Fifty-two consecutive patients undergoing heart transplantation were evaluated with echocardiography at frequent intervals for 12 weeks after transplantation and at three monthly intervals for one year. In a selective group of 38 of 52 patients with adequate 2D echocardiograms performed serially post transplant over the first year, a common finding was pericardial effusion (40%) which was moderate in two (5%) and small in seven patients (18%). A large pericardial effusion was seen in six of 38 patients (16%) and three (8%) developed cardiac tamponade physiology leading to prompt pericardiocentesis. The presence of pericardial effusion was not independently correlated with cyclosporine therapy, acute rejection, level of blood urea nitrogen (BUN), infection or preoperative diagnosis of idiopathic dilated cardiomyopathy.

49 Venkateswaran RV, Townend JN, Wilson IC, Mascaro JG, Bonser RS, Steeds RP. Echocardiography in the potential heart donor. Transplantation. 2010;89:894-901.

This study looked at echocardiographic parameters in 66 donor hearts in which both echocardiography and right heart catheterization were performed. Fifty-eight percent had abnormal LV systolic function on initial evaluation, but in over half of the cases, LV function and invasive hemodynamics improved upon repeat assessment after careful management. Therefore, low or borderline ejection fraction on initial evaluation does not always preclude suitability as a donor.

50 Weller GE, Lu E, Csikari MM, et al. Ultrasound imaging of acute cardiac transplant rejection with microbubbles targeted to intercellular adhesion molecule-1. Circulation. 2003;108:218-224.

This animal study took contrast microbubbles targeted to the endothelial cell (EC) inflammatory marker intercellular adhesion molecule-1 (ICAM-1) and found preferential adherence to rejecting versus nonrejecting rat cardiac transplant myocardium as seen by ultrasound.

51 Wong RC, Abrahams Z, Hanna M, et al. Tricuspid regurgitation after cardiac transplantation: An old problem revisited. J Heart Lung Transplant. 2008;27:247-252.

This article provides a useful review of TR in the transplanted heart and discusses functional and anatomic causes of this condition post-transplantation.
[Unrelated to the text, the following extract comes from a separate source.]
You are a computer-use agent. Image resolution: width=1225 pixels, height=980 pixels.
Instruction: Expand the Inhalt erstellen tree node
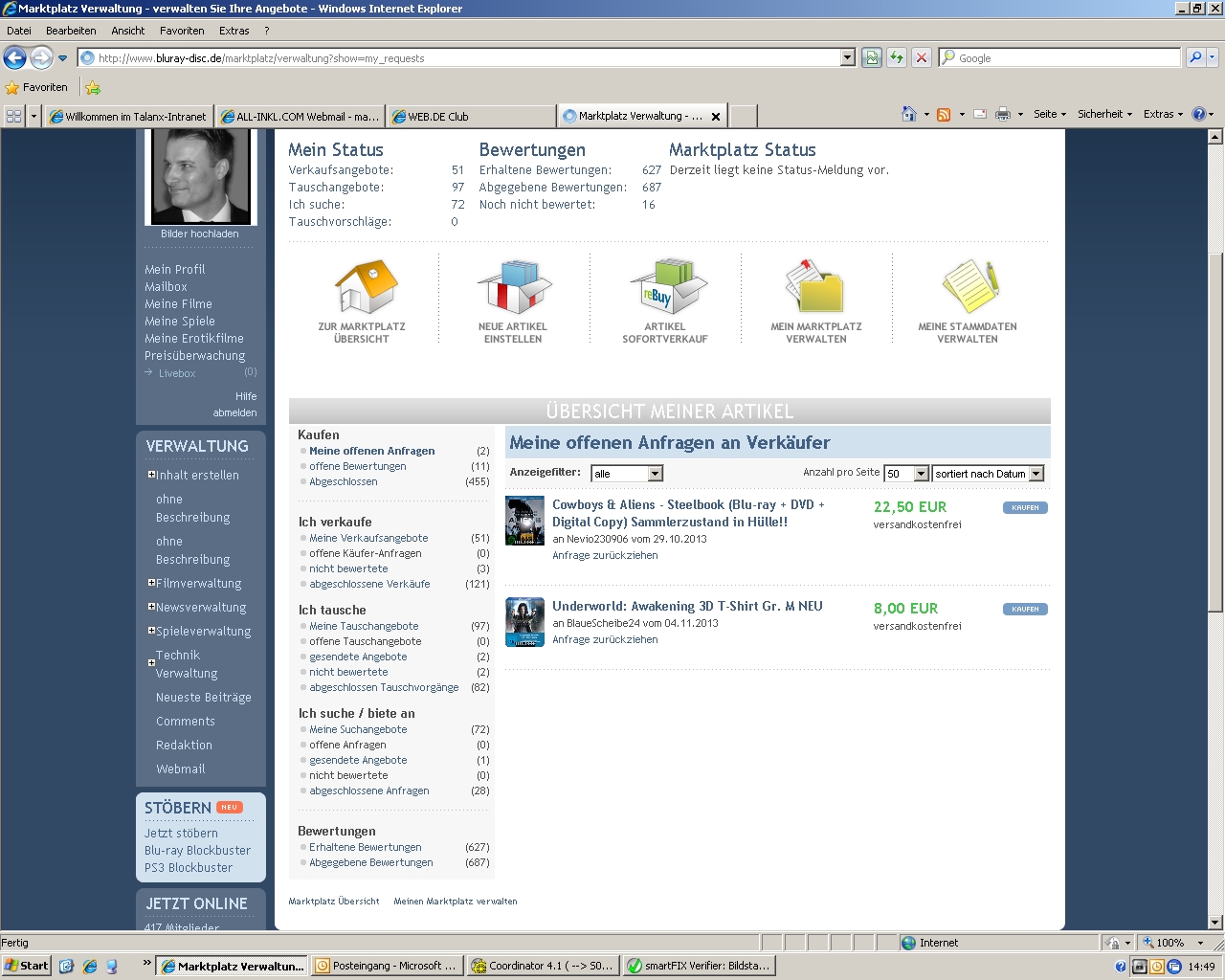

Management strategies, including the possibility of valve repair or replacement, are discussed, as well as the concept of prophylactic donor heart tricuspid valve annuloplasty.

52 Yankah AC, Musci M, Weng Y, et al. Tricuspid valve dysfunction and surgery after orthotopic cardiac transplantation. Eur J Cardiothorac Surg. 2000;17:343-348.

In a study of 647 of 889 patients who survived heart transplantation for more than 30 days, mild, moderate and severe tricuspid regurgitation was seen in 14.5%, 3.1% and 2.5%, respectively. Severe tricuspid regurgitation in transplanted hearts was associated mainly with biopsy-induced injury or endocarditis. Valvular surgery in these cases had acceptable mortality, low morbidity and excellent intermediate-term clinical results without significant detrimental effect on the right ventricular performance.

53 Zaroff JG, Rosengard BR, Armstrong WF, et al. Consensus conference report. Maximizing use of organs recovered from the cadaver donor: Cardiac recommendations. Circulation. 2002;106:836-841.

This statement provides recommendations for improving evaluation and utilization cardiac donors and describes the utility of echocardiography in the assessment of donor heart function before recovery.